• **Exercise**:
When you find the word "agent" in a line of the entries, please copy the whole line.

=== Begin Enclosure ===

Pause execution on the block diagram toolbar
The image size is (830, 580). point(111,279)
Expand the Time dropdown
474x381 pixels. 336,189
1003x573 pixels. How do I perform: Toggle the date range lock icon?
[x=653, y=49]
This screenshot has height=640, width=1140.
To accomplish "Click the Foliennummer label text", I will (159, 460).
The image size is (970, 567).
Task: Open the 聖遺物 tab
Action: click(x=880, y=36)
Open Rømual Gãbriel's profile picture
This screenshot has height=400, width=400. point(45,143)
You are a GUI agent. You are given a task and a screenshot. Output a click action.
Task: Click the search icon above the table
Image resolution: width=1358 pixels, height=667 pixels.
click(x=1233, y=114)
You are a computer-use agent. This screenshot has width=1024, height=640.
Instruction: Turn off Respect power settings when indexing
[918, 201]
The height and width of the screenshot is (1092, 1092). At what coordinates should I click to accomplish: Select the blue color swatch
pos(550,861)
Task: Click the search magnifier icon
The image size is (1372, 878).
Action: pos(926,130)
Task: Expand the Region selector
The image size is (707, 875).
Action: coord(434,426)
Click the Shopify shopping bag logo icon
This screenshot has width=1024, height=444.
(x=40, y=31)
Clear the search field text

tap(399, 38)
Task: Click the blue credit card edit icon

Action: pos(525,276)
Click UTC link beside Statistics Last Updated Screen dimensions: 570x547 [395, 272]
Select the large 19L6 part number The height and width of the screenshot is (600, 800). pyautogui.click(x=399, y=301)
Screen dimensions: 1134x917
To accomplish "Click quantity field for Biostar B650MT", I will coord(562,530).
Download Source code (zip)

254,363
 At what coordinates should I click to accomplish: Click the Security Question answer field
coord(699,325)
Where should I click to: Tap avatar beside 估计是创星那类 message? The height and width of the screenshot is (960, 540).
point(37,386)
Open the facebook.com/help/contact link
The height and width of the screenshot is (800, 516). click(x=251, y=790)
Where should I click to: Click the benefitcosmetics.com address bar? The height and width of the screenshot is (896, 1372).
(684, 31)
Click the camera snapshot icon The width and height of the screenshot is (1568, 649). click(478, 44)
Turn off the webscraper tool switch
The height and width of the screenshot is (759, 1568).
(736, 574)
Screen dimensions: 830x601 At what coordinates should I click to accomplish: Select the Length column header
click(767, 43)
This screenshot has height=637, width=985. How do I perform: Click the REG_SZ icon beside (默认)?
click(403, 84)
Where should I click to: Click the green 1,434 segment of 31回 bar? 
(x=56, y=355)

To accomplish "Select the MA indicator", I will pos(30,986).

=== End Enclosure ===

• **Answer space**:
You are a GUI agent. You are given a task and a screenshot. Output a click action.
You are a computer-use agent. This screenshot has width=1024, height=640.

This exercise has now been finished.